▸ Stated task:
Can you repeat the records between the lines holding "What do you see at coordinates (176, 728)" and "center [538, 63].", inclusive, and nothing else?

▸ Given records:

- - - - -

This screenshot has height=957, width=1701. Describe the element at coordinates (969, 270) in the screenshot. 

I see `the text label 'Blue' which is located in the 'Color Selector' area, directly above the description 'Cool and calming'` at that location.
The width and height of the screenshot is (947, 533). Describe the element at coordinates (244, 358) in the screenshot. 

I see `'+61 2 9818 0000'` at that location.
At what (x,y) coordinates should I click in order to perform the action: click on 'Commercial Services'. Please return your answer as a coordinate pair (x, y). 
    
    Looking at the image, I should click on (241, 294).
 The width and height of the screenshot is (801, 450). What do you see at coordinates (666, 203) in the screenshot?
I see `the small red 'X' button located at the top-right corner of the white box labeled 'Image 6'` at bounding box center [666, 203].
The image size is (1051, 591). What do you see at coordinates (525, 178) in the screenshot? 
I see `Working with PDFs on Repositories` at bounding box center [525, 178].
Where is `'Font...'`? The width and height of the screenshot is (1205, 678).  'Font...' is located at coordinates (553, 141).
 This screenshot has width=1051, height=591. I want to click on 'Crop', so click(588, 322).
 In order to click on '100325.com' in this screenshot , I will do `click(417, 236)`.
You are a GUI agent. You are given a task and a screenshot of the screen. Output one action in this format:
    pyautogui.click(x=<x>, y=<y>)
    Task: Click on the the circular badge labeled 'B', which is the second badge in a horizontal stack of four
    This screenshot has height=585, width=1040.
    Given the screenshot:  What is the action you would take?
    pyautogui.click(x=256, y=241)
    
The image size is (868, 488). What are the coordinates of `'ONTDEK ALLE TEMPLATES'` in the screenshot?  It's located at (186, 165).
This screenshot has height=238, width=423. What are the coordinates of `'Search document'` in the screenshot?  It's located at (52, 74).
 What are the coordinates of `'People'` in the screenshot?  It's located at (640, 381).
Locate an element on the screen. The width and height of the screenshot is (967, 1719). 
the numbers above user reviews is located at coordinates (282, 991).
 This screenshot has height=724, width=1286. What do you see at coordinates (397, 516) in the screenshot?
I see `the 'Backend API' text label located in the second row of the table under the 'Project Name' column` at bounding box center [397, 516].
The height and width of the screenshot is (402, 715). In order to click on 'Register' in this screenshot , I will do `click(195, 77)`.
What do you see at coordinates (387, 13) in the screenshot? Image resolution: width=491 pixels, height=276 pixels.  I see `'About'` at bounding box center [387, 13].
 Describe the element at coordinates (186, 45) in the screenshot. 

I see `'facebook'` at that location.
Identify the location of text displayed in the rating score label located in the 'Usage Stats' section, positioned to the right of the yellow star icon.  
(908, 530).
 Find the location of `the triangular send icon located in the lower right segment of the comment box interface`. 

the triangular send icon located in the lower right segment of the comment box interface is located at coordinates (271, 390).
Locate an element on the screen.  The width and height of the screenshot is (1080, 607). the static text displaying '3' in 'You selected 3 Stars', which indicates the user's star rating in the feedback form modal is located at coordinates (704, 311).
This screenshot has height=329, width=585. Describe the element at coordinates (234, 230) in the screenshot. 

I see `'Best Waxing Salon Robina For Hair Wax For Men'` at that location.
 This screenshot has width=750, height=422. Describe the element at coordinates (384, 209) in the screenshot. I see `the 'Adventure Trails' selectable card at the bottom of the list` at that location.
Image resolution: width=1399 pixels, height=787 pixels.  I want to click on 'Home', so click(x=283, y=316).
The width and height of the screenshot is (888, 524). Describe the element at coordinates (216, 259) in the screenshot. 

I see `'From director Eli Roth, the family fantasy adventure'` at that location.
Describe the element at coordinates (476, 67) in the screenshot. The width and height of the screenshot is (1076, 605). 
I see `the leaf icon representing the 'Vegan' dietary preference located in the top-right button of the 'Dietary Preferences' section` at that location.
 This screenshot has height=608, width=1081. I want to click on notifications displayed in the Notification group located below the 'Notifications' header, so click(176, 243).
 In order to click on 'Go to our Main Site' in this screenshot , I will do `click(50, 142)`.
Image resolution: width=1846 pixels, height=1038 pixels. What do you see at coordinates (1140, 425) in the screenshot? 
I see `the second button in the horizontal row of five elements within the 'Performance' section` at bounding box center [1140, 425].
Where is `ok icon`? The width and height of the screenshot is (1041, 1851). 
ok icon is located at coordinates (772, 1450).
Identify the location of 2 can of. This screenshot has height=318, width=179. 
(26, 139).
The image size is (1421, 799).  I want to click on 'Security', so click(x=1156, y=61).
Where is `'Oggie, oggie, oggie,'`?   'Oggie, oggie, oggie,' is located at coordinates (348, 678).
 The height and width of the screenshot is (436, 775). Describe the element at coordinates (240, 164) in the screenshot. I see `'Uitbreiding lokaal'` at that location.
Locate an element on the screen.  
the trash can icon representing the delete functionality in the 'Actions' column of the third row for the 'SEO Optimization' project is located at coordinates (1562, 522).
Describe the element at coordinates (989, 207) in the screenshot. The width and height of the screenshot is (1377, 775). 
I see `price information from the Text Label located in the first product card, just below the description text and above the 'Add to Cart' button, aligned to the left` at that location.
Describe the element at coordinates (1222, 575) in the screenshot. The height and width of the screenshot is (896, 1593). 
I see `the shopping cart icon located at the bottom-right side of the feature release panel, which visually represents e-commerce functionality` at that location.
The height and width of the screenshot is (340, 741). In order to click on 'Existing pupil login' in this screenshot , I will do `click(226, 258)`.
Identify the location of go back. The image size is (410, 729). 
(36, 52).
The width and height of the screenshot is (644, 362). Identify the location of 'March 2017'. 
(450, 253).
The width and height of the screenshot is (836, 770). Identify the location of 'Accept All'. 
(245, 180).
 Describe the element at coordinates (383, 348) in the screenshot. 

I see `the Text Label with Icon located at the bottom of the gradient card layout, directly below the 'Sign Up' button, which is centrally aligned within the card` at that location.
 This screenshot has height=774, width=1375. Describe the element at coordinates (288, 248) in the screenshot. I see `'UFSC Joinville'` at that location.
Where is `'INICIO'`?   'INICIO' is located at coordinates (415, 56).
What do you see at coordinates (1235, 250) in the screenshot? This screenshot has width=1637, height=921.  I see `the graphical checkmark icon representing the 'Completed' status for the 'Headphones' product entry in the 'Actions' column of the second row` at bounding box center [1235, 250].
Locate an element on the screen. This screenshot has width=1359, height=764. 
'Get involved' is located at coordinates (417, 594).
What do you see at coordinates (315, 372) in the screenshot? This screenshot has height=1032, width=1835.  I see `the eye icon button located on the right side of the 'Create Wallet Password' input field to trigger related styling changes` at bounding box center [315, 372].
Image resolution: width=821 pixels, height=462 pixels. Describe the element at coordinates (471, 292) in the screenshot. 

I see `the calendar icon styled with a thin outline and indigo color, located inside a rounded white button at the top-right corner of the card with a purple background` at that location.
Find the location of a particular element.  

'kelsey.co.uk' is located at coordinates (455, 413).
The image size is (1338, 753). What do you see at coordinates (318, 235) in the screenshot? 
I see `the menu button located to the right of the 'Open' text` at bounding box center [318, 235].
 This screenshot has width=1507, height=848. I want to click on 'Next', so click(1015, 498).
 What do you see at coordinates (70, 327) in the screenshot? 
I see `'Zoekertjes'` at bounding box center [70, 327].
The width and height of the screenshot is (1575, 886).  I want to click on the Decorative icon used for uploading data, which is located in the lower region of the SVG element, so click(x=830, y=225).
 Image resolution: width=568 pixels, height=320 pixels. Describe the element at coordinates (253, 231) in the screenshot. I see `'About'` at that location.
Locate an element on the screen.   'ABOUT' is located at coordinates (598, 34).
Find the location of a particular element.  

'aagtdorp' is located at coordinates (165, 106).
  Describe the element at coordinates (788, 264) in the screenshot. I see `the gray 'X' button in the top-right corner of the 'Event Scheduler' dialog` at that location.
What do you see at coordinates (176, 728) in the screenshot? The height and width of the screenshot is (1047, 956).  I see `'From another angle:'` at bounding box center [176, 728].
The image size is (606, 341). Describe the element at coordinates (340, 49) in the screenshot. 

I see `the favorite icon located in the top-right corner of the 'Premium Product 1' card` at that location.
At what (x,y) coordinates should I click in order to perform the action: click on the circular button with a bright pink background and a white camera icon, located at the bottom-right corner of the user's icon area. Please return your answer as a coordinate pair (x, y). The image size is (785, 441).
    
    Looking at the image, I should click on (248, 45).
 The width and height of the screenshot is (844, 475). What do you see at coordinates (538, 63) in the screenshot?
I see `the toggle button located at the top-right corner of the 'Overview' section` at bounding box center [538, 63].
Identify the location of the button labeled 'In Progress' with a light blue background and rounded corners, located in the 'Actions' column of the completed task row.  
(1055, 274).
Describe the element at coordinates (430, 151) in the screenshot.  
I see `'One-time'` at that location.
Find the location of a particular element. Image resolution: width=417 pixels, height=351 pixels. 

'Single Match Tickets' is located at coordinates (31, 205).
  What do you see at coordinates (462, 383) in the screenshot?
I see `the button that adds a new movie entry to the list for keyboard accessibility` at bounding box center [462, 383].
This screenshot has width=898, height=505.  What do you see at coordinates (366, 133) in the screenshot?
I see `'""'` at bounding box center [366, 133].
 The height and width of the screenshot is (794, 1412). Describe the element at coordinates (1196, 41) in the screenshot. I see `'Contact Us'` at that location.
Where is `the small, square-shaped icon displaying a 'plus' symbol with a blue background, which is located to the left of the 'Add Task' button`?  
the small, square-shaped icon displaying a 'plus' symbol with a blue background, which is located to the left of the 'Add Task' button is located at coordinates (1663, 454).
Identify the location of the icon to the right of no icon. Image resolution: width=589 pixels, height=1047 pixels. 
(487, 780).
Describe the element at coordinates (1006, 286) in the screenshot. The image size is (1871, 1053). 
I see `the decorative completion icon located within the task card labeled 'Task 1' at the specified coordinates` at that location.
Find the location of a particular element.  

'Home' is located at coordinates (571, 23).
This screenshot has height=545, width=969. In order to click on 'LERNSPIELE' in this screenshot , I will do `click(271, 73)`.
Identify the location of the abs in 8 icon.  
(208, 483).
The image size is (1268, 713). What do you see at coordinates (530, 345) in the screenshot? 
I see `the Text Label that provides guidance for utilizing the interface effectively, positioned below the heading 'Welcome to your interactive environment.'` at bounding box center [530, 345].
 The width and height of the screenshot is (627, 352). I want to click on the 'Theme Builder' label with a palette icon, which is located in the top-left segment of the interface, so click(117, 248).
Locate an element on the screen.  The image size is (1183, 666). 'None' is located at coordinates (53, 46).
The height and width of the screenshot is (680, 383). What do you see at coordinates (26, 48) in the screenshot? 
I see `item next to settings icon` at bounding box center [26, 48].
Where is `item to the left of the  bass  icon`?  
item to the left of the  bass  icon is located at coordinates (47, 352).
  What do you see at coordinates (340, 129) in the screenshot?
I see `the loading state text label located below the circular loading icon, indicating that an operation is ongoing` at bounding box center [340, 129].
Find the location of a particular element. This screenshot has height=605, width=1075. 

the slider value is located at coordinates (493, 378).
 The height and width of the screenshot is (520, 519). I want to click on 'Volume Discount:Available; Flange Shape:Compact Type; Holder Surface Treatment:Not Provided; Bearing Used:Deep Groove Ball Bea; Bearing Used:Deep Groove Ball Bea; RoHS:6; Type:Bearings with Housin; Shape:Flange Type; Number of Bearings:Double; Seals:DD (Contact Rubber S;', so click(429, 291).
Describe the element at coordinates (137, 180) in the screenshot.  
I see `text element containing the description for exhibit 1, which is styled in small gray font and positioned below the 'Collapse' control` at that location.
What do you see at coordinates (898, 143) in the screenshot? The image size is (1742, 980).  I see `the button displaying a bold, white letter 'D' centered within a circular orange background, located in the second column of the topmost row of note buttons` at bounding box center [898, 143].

- - - - -

▸ Written response:
What do you see at coordinates (176, 728) in the screenshot? The height and width of the screenshot is (1047, 956).  I see `'From another angle:'` at bounding box center [176, 728].
The image size is (606, 341). Describe the element at coordinates (340, 49) in the screenshot. 

I see `the favorite icon located in the top-right corner of the 'Premium Product 1' card` at that location.
At what (x,y) coordinates should I click in order to perform the action: click on the circular button with a bright pink background and a white camera icon, located at the bottom-right corner of the user's icon area. Please return your answer as a coordinate pair (x, y). The image size is (785, 441).
    
    Looking at the image, I should click on (248, 45).
 The width and height of the screenshot is (844, 475). What do you see at coordinates (538, 63) in the screenshot?
I see `the toggle button located at the top-right corner of the 'Overview' section` at bounding box center [538, 63].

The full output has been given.